L’Ecole Nationale de Santé a rédigé la première étude sur la question de la pollution aux particules fines, avec des données provenant de toutes les régions d’Espagne. Le quotidien national espagnol El Pais revient en détails sur les éléments de cette étude.
Deux mois seulement après que Madrid fut déclaré première ville espagnole à réduire son trafic routier à cause de la pollution qu’il engendre, l’Ecole Nationale de Santé a estimé l’ampleur du phénomène. La pollution aux particules en suspension aurait provoqué la mort prématurée de 26 830 personnes en Espagne au cours de la dernière décennie, selon une enquête dirigée par Julio Diaz, chef du département d’épidémiologie du centre.
C’est la première étude regroupant des données provenant de tout le pays. « 75% des particules présentes dans une ville sont dues aux activités humaines, principalement celle du trafic routier », explique Diaz.
L’enquête se base sur des données recueillies entre 2000 et 2009, fournies par l’Institut National des Statistiques, et par le ministère de l’Environnement. L’étude de Diaz, récemment publiée dans la revue spécialisée « La pollution environnementale », souligne que 90% de la mortalité attribuée aux particules survient avec de niveaux de concentration en deça de ceux préconisés par l’Organisation Mondiale de la Santé (OMS). « Il est donc urgent de réduire les chiffres recommandés par l’OMS », prévient l’épidémiologiste.
L’Organisation Mondiale de la Santé recommande des taux inférieurs à 50 microgrammes de particules par mètre cube d’aire en 24h. La ville d’Oviedo dépasse cette limite 44% du temps, Cordoba 40%, Séville 23%, Madrid 13,5%, et San Sebastian, 8% du temps, d’après l’étude de Diaz. Son travail montre que, pour chaque tranche de 10 microgrammes en plus, le risque de mort prématurée augmente de 0,9%. Il n’existe aucun seuil en dessous duquel des dommages pour la santé ne sont pas observés.
La dernière estimation de l’OMS établit que 6 860 personnes sont mortes prématurément en Espagne en 2012, en raison de l’exposition à la pollution atmosphérique, quelle qu’elle soit. L’étude de Diaz évoque 2 683 décès par an, sans tenir compte des contaminations à l’ozone, au dioxyde d’azote, et au dioxyde de souffre, également propagés par les émissions des véhicules.

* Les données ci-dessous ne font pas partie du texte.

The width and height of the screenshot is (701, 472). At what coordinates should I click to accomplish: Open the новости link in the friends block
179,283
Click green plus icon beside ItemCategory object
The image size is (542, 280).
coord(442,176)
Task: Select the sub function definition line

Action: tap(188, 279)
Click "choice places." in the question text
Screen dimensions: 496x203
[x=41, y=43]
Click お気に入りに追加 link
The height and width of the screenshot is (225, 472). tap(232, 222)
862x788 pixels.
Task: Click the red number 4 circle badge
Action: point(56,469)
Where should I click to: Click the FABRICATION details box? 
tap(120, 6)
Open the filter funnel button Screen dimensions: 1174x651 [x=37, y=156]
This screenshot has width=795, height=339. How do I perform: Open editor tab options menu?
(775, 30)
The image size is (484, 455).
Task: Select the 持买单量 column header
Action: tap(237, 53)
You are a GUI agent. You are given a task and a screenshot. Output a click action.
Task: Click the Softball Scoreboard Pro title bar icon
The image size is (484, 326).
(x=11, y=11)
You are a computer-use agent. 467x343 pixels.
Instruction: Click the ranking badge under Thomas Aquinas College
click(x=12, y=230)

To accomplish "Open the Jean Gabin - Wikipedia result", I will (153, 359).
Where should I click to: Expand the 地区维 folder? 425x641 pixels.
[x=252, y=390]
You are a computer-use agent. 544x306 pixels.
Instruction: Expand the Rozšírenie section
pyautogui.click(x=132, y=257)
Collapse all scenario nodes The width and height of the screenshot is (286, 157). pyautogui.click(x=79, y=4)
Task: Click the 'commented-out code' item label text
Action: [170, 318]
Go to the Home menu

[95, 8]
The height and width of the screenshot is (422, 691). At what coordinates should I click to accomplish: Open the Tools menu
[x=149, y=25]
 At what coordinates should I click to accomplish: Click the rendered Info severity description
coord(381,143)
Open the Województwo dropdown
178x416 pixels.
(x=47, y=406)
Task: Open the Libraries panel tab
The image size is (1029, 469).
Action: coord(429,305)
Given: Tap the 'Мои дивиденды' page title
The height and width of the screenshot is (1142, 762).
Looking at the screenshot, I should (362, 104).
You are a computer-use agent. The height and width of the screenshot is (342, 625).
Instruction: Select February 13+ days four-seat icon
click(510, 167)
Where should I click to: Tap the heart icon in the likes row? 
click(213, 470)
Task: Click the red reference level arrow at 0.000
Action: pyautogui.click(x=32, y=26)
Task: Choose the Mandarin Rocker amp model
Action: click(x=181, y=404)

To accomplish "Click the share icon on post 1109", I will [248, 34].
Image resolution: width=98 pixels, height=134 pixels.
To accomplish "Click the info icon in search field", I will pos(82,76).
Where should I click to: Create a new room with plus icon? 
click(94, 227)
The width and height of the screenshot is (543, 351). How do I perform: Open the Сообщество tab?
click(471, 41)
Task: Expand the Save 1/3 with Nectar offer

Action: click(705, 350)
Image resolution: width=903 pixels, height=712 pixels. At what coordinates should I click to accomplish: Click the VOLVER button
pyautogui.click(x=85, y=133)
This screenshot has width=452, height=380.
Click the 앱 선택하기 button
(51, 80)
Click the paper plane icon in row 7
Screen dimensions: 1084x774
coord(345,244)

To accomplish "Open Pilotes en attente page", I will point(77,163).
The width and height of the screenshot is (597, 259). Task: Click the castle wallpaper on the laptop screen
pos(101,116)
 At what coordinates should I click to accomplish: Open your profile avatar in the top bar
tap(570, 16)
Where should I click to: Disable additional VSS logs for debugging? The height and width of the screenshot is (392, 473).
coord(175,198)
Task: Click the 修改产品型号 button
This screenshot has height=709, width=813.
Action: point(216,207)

Le chercheur précise que 651 de ces décès prématurés sont associés à des maladies respiratoires, et que les 556 autres sont dus à des pathologies cardiovasculaires. Les derniers découlent de l’aggravation d’autres troubles.
L’équipe de Diaz a également pris en compte les possibles variables qu’il peut exister pour chaque capitale de province, comme les différentes pyramides de populations, ou les vagues de froid et de chaleur. « Les études précédentes, explique Diaz, ont simplement mis en valeur des effets observés dans d’autres pays ».
La décision de la mairesse Manuela Carmena de réduire le trafic à Madrid a déclenché une vive polémique, relayée par des négationnistes du climat. La porte-parole du Parti Populaire (« Partido Popular », un parti libéral conservateur) de la ville, Esperanza Aguirre, a rétorqué que les mesures prises par « Ahora Madrid » ont « pour objectif idéologique de s’opposer aux voitures ».
La nouvelle étude porte la signature de quatre scientifiques de l’Ecole Nationale de Santé, qui dépend de l’Institut de Santé Carlos III, à Madrid. C’est le principal organisme publique d’investigation biomédicale en Espagne, rattaché aux ministères de l’Economie et de la Santé.
Jusqu’à 92 000 décès en dix ans pour tous les types de pollutions
Les données préliminaires de l’équipe dirigée par Julio Diaz jugent à 9 200 le nombre de décès prématurés attribués chaque année à la pollution à court terme. Ils seront 92 000 en une décennie. En plus des 2 700 décès annuels dus à la pollution aux particules, il faudra ajouter les 6 000 victimes des effets nocifs du dioxyde d’azote, et quelque 500 supplémentaires touchés par les concentrations d’ozone.
Le nombre de décès prématurés à la pollution représente huit fois le nombre de personnes tuées dans les accidents de la route en 2015 en Espagne, selon les auteurs de l’étude.